As I said - the things some people throw away!
I didn't throw it away.
It was supposed to have gone to the charity shop.
-Something else you conveniently forgot to do. Get in there!
-Mission Pants accomplished. Nice spying!
Just in the knickers of time, eh?
Just in the knickers of time!
I can't believe Beatrice stood up for me.
-Maybe I have a bit of James Bond charm after all.

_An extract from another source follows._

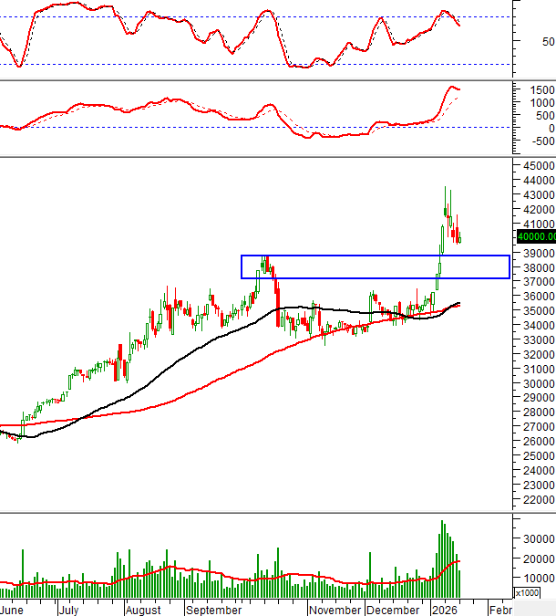Select the June label on time axis
The width and height of the screenshot is (556, 616).
(12, 610)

Thanks very much. Night, Nev.
Love you, Barney.
Can't sleep. Oh!
You still awake, Nevvy?
I've been trying out a new mouthwash.
Be honest. Tell me if it's worked.
I'll take that as a no, then.
Subtitles by Red Bee Media Ltd
When Barney's rent money goes missing and he is threatened with eviction, Nev and Keith use the gizmos, gadgets and disguises in their new spy kit to do some undercover detective work.
Using special binoculars, invisible ink and a skeleton key, they must act quickly, as Angry Pants is delighted at the news of Barney's imminent departure and has spotted an opportunity to use the space to expand his secret ice cream business.